::: TEKST OM TE LEZEN

Besluit College van Burgemeester en Wethouders

Hoort bij het voorstel College van Burgemeester en Wethouders van Z133189 BenW-08037

 

Voorstel:

Het voorstel voor het College van Burgemeester en Wethouders is besproken in het College van Burgemeester en Wethouders van 4 april 2023

 

  • 1.

    De nota Voorkomen en bestrijden van Misbruik en oneigenlijk gebruik vaststellen.

  • 2.

    De raad via actieve informatievoorziening informeren over de nota Voorkomen en bestrijden van Misbruik en oneigenlijk gebruik.

besluit:

 

  • 1.

    De nota Voorkomen en bestrijden van Misbruik en oneigenlijk gebruik vaststellen.

  • 2.

    De raad via actieve informatievoorziening informeren over de nota Voorkomen en bestrijden van Misbruik en oneigenlijk gebruik.

1. Inleiding

Met ingang van 2023 geeft het college een rechtmatigheidsverklaring af. Hier toetst het college op het voorwaarden-, het begrotings- en het misbruik en oneigenlijk gebruik criterium. De Kadernota Rechtmatigheid van de commissie BBV geeft aan wat een gemeente minimaal moet doen rond beleid voor misbruik en oneigenlijk gebruik (M&O). Om misbruik en oneigenlijk gebruik van overheidsgelden te voorkomen zijn beheersmaatregelen nodig. Deze worden vertaald in een nota voorkomen en bestrijden van M&O. In deze nota worden de algemene uitgangspunten en de filosofie van de organisatie met betrekking tot het voorkomen van het M&O opgenomen. Daarbij moet in ogenschouw worden genomen dat het M&O beleid niet statisch is. Wijziging in wet- en regelgeving kunnen vragen om aanpassingen.

 

In deze nota worden de bestaande beheersmaatregelen beschouwd. De risico’s van misbruik of oneigenlijk gebruik zijn bepalend voor de maatregelen die worden gehanteerd. Met deze nota zetten we als Bronckhorst geen nieuwe lijn in. De nota vormt een verzameling en vastlegging van de beheersmaatregelen in de huidige praktijk.

 

Met het opstellen van deze nota geven we uitvoering aan artikel 13 van de Financiële verordening 2023. Daarnaast geven we invulling aan het advies van de accountant om een nota over M&O-beleid op te stellen.

 

Waar wij in de nota spreken over ‘wij’ bedoelen we hiermee de organisatie gemeente Bronckhorst.

::::::
::: GETOONDE GEGEVENS

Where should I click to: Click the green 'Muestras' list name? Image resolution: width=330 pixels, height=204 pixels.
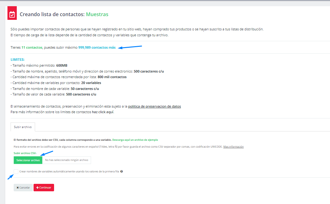pos(97,14)
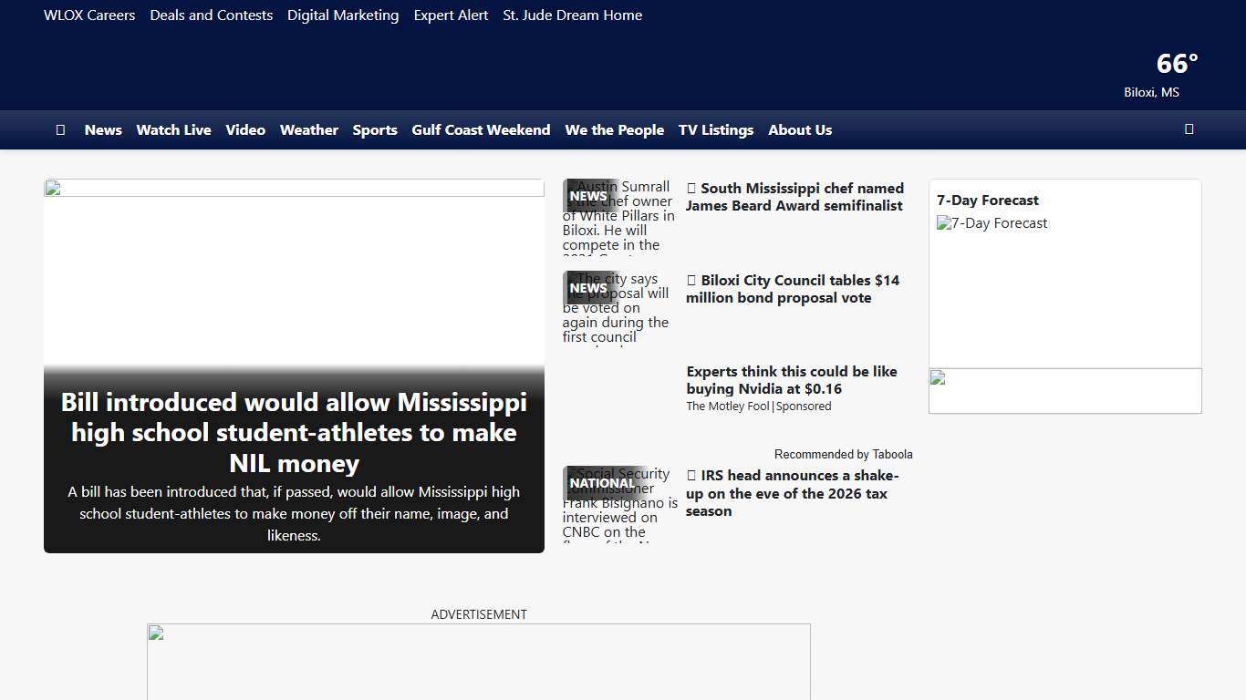Click the home icon in navigation bar
Image resolution: width=1246 pixels, height=700 pixels.
[x=60, y=130]
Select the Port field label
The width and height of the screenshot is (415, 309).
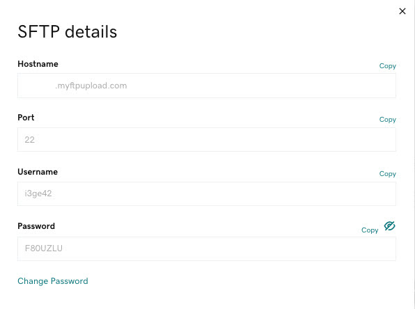click(26, 118)
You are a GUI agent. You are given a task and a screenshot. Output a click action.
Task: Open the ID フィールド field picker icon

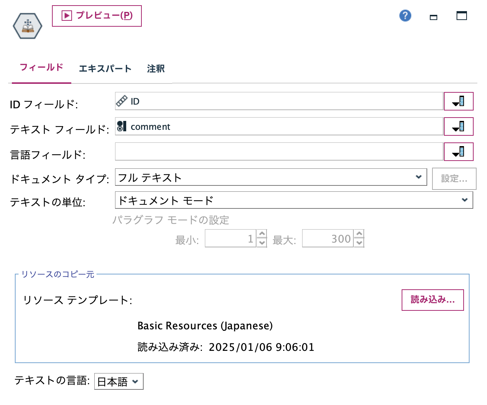[459, 101]
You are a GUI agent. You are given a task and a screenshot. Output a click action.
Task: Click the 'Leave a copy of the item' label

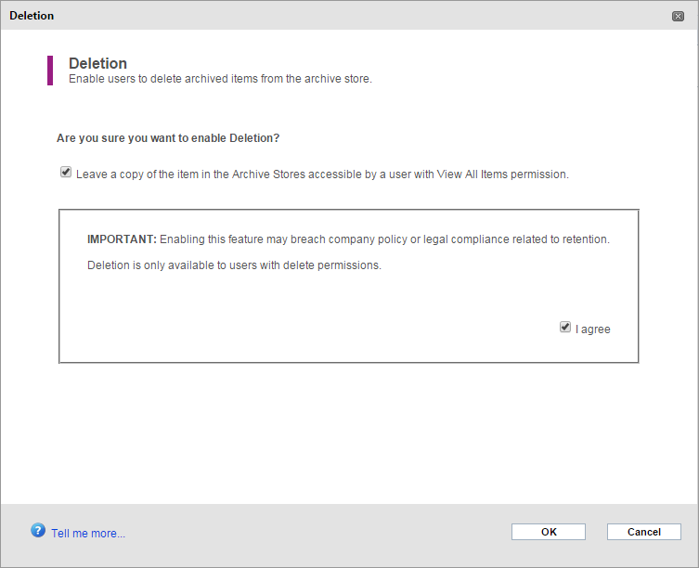(x=322, y=174)
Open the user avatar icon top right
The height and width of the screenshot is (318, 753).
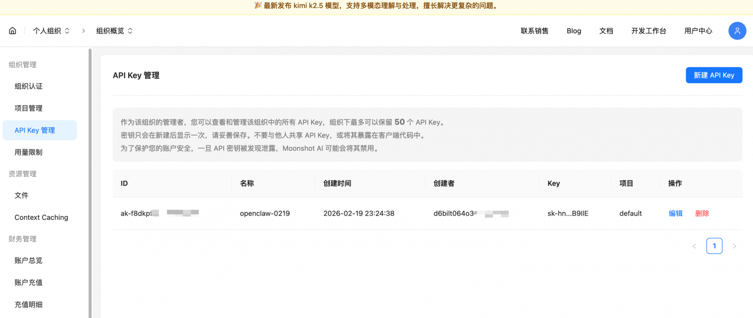point(737,30)

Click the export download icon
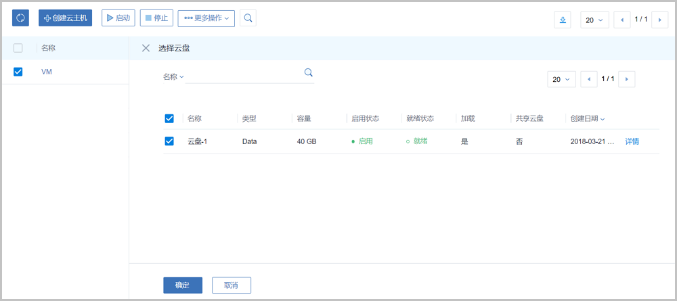562,20
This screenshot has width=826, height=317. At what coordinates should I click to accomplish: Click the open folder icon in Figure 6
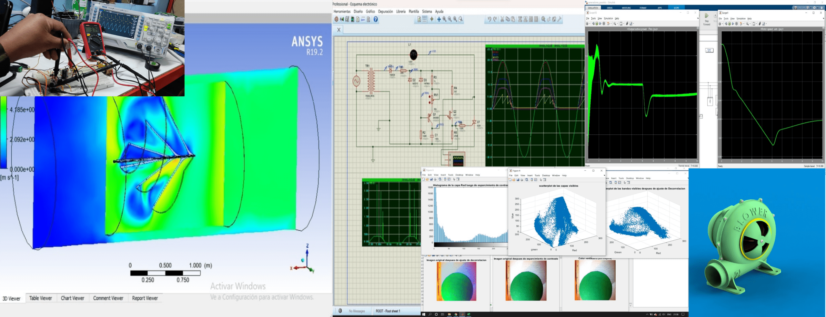[x=427, y=179]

::::::

**OPGAVE 1:** Aan welk artikel van welke verordening geeft de gemeente volgens het collegebesluit over misbruik en oneigenlijk gebruik uitvoering met het opstellen van de nota?
**OPGAVE 2:** Ga verder met het collegebesluit over misbruik en oneigenlijk gebruik, te beginnen na de laatste zin ervan.

**ANTWOORD 1:** Aan artikel 13 van de Financiële verordening 2023.

**ANTWOORD 2:**
2. Doelstelling en uitgangspunten

Met ingang van 2023 wordt van het college verwacht dat zij een rechtmatigheids-verantwoording opstelt. De Kadernota 2023 van de commissie BBV geeft hier een invulling aan. In de rechtmatigheidsverantwoording toetst het college op drie criteria:

 

  • het voorwaardencriterium;

  • het begrotingscriterium;

  • het misbruik en oneigenlijk gebruik criterium.

Naar aanleiding van de gewijzigde wetgeving passen wij de Financiële verordening (ex. artikel 212 Gemeentewet) aan. In deze verordening is opgenomen: het college zorgt voor en legt vast de regels voor het voorkomen van misbruik en oneigenlijk gebruik van gemeentelijke regelingen en eigendommen. Het M&O-criterium is het criterium van rechtmatigheid dat betrekking heeft op het voorkomen, detecteren en corrigeren van misbruik en oneigenlijk gebruik van overheidsgelden en gemeentelijke eigendommen bij financiële beheershandelingen.

 

2.1 Definities en afbakening M&O beleid

Rechtmatigheid

 

Misbruik en oneigenlijk gebruik is één van de drie aspecten van rechtmatigheid. Bij misbruik betreft het een onrechtmatige handeling. Bij oneigenlijk gebruik wordt feitelijk gehandeld in overeenstemming met wet- en regelgeving. Daarmee zijn dergelijke handelingen niet onrechtmatig. Wel is sprake van handelen in strijd met het doel en de strekking van de wet- en regelgeving en daarom is het relevant in het kader van onrechtmatigheid.

 

De commissie BBV heeft in de Kadernota Rechtmatigheid de volgende definities van misbruik en oneigenlijk gebruik opgenomen.

 

Definitie misbruik: Het opzettelijk niet, niet tijdig, onjuist of onvolledig verstrekken van gegevens met als doel ten onrechte overheidssubsidies of -uitkeringen te verkrijgen of niet dan wel een te laag bedrag aan heffingen aan de overheid te betalen. Het betreft hier een bewuste misleiding om onrechtmatig of onwettig voordeel te behalen. Misbruik kan gelijk worden gesteld met het plegen van fraude om zich onrechtmatig overheidsgelden toe te eigenen.

 

Niet elke misstap (fout) geldt als misbruik. Bij het maken van fouten is er meestal geen sprake van een opzettelijke handeling. Daarnaast is het begrip misleiding van betekenis in deze definitie. Misleiding heeft betrekking op het bewust verborgen houden van het misbruik.

 

Definitie oneigenlijk gebruik: Het door het aangaan van rechtshandelingen, al dan niet gecombineerd met feitelijke handelingen, verkrijgen van overheidsbijdragen of het niet dan wel tot een te laag bedrag betalen van heffingen aan de overheid, in overeenstemming met de bewoordingen van de regelgeving maar in strijd met het doel en de strekking daarvan.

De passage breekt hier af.